The pound rallied on Tuesday as Theresa May’s call for another Brexit delay and hopes of a possible compromise being reached with parliament helped to send the UK currency higher.
Sterling remains on the offensive this morning, with GBP/EUR edging up to €1.1740, GBP/USD rallying to $1.3180, while GBP/CAD climbs to C$1.7544 and GBP/NZD holds steady at and NZ$1.9440. Only GBP/AUD is on the back foot so far today, with the pairing dipping to AU$1.8537.
While Brexit will likely remain the focus for GBP investors today, watch for the UK’s latest services PMI potentially dragging on the pound if service sector activity slowed as expected in March…
What’s been happening?
pound shot higher yesterday, accelerating sharply in the evening after Theresa May announced she would seek another Brexit extension from the EU, in order to hold talks with Jeremy Corbyn in an effort to find a workable Brexit solution.
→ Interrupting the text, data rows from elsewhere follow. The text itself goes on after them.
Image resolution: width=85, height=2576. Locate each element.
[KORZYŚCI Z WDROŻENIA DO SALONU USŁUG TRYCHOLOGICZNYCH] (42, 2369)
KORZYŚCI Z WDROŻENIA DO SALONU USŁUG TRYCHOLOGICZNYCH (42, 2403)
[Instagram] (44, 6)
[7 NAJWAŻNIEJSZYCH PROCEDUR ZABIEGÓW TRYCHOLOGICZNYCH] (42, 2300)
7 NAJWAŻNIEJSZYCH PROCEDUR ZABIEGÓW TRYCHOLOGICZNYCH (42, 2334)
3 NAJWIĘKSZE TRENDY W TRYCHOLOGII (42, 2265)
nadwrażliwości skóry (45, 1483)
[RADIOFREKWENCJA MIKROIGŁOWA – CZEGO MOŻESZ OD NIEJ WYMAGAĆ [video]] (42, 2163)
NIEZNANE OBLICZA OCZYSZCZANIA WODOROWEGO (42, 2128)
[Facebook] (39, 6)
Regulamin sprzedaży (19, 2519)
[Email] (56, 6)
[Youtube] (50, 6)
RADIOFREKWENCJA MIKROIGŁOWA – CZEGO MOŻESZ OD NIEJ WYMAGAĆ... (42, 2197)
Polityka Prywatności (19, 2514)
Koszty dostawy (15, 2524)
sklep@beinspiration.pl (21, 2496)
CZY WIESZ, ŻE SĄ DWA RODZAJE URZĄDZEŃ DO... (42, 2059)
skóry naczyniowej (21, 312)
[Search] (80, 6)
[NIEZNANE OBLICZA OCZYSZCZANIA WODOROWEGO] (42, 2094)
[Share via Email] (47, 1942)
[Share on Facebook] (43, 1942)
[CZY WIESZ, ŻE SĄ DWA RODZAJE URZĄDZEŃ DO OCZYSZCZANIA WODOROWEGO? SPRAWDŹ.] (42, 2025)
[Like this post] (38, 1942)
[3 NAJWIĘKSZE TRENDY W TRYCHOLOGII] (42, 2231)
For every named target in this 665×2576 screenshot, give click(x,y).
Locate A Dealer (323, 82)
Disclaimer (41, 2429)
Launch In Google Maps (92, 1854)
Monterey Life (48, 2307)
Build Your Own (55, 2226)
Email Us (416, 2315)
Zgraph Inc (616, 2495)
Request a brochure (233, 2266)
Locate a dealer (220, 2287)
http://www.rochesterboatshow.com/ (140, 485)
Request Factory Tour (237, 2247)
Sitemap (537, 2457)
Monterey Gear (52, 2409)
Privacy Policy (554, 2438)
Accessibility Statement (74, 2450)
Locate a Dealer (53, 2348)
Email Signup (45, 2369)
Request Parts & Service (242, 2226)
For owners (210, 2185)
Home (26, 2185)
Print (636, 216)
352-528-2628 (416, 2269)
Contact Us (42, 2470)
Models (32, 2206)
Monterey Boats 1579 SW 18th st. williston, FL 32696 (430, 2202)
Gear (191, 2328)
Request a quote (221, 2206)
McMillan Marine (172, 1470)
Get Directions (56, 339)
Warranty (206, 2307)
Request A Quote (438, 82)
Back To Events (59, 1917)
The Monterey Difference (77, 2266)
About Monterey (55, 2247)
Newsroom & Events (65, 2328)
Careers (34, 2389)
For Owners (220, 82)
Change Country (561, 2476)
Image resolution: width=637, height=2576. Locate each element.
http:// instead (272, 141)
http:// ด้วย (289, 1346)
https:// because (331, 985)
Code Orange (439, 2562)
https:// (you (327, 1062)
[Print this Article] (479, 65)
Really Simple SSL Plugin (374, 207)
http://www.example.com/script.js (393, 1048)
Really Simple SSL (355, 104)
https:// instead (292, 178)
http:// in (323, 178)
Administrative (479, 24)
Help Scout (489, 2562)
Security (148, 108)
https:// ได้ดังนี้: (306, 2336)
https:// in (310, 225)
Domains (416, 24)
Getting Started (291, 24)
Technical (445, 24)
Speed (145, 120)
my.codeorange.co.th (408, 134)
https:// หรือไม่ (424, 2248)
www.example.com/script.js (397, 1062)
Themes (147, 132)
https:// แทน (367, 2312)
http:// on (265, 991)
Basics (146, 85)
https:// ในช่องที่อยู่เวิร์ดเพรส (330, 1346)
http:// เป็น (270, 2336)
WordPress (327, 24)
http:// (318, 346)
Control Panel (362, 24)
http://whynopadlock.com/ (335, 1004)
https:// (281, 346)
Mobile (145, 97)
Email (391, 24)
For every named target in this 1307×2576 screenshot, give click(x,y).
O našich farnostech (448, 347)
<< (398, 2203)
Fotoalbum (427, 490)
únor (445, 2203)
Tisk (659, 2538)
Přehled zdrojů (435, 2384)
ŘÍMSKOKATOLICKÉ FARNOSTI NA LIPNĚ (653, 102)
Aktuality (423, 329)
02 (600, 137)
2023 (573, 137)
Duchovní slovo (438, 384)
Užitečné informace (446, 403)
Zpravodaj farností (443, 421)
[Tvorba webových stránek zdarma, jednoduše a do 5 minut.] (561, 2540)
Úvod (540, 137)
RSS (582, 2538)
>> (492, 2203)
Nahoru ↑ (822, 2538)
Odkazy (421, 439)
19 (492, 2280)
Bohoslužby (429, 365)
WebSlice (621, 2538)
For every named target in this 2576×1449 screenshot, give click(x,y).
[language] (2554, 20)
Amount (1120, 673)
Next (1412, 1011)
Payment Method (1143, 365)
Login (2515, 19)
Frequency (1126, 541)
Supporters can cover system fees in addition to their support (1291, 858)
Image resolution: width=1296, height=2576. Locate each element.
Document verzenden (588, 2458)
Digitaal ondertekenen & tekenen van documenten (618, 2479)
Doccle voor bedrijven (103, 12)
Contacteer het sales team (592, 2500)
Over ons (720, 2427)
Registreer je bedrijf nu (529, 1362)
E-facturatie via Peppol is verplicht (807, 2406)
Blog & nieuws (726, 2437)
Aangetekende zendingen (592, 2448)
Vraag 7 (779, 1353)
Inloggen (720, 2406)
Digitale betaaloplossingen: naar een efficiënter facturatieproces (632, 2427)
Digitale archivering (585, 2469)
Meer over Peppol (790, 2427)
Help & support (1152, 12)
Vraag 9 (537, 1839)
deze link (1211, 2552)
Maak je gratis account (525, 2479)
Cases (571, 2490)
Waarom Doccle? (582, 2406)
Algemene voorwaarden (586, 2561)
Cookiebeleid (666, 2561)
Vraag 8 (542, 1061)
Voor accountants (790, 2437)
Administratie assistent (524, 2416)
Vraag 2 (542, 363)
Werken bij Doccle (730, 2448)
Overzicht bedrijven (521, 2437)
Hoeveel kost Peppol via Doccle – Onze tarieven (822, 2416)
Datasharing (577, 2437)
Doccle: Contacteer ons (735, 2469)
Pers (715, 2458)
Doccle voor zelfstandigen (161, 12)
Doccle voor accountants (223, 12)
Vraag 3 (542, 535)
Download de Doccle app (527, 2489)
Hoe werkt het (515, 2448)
Sterling did struggle ahead of the announcement however as the UK’s latest construction PMI revealed the sector contracted for a second consecutive month in March.
Whilst dominated mostly by Brexit, the GBP/EUR exchange rate was also influenced by the release of the Eurozone’s latest PPI figures on Tuesday, with a slowing of producer price growth limiting the appeal of the euro.
Meanwhile, aiding the upswing in the GBP/USD exchange rate were the latest US durable goods figures, as a sharp contraction in good orders in February pressured the US dollar.
What’s coming up?
Outside of Brexit we will also have the release of the UK’s final PMI reading for March, with Sterling potentially facing headwinds if the UK’s dominant service sector is shown to have slowed again last month.
Meanwhile, the euro may also come under fire this morning with the publication of the Eurozone’s retail sales figures as economists forecast sales growth will have slowed from 1.3% to just 0.2% in February.
Finally, the US dollar is likely to be impacted by the latest ISM non-manufacturing PMI, with USD likely to remain in vogue if activity in the US service sector remained robust in March as forecast.